[Collected data entries]
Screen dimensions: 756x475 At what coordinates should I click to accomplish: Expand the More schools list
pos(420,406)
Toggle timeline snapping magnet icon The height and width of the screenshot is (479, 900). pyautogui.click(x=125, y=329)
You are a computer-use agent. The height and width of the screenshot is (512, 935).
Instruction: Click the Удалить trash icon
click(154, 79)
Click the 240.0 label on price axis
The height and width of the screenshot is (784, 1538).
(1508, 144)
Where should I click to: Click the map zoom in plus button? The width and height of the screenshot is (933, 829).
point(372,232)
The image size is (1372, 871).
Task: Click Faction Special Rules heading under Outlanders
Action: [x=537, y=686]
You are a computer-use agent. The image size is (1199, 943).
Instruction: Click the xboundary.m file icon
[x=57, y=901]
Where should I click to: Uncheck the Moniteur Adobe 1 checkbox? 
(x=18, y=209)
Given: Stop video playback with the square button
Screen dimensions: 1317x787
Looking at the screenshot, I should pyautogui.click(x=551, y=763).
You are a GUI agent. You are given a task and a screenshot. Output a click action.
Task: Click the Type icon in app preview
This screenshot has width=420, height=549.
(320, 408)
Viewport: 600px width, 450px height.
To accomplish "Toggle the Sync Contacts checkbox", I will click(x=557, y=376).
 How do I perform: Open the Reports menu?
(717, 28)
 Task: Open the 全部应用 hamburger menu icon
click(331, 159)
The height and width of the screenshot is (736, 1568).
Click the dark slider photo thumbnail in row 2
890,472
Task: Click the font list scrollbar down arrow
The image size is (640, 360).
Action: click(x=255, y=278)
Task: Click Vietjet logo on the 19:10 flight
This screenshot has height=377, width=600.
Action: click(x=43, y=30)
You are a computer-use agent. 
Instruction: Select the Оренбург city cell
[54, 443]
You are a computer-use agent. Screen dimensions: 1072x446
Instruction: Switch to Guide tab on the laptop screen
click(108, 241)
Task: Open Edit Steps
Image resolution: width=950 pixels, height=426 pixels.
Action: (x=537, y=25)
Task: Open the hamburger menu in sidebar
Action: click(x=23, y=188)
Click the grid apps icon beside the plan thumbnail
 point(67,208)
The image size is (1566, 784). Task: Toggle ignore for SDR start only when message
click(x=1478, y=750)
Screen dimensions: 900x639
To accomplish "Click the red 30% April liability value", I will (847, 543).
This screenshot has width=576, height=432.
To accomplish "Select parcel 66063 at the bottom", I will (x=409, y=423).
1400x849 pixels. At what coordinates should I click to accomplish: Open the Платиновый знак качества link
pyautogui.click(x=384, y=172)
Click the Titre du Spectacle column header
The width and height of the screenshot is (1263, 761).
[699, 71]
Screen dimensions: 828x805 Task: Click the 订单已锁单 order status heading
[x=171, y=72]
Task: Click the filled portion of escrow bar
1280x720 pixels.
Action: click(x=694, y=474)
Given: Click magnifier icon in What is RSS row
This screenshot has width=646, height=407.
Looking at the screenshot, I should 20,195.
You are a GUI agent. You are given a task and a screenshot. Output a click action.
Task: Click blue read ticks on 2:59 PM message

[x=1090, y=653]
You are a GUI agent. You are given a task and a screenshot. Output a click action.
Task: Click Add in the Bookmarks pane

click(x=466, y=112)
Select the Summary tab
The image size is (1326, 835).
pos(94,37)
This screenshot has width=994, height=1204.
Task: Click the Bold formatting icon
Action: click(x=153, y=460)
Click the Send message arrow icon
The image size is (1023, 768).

**DESCRIPTION OF THE TASK**:
Above are some records. Copy each of their lines that holds the string "agent".

**SOLUTION FOR THIS PROBLEM**:
You are a computer-use agent. The height and width of the screenshot is (512, 935).
You are a computer-use agent. The image size is (1199, 943).
You are a GUI agent. You are given a task and a screenshot. Output a click action.
You are a computer-use agent. 
You are a computer-use agent. Screen dimensions: 1072x446
You are a GUI agent. You are given a task and a screenshot. Output a click action.
You are a GUI agent. You are given a task and a screenshot. Output a click action.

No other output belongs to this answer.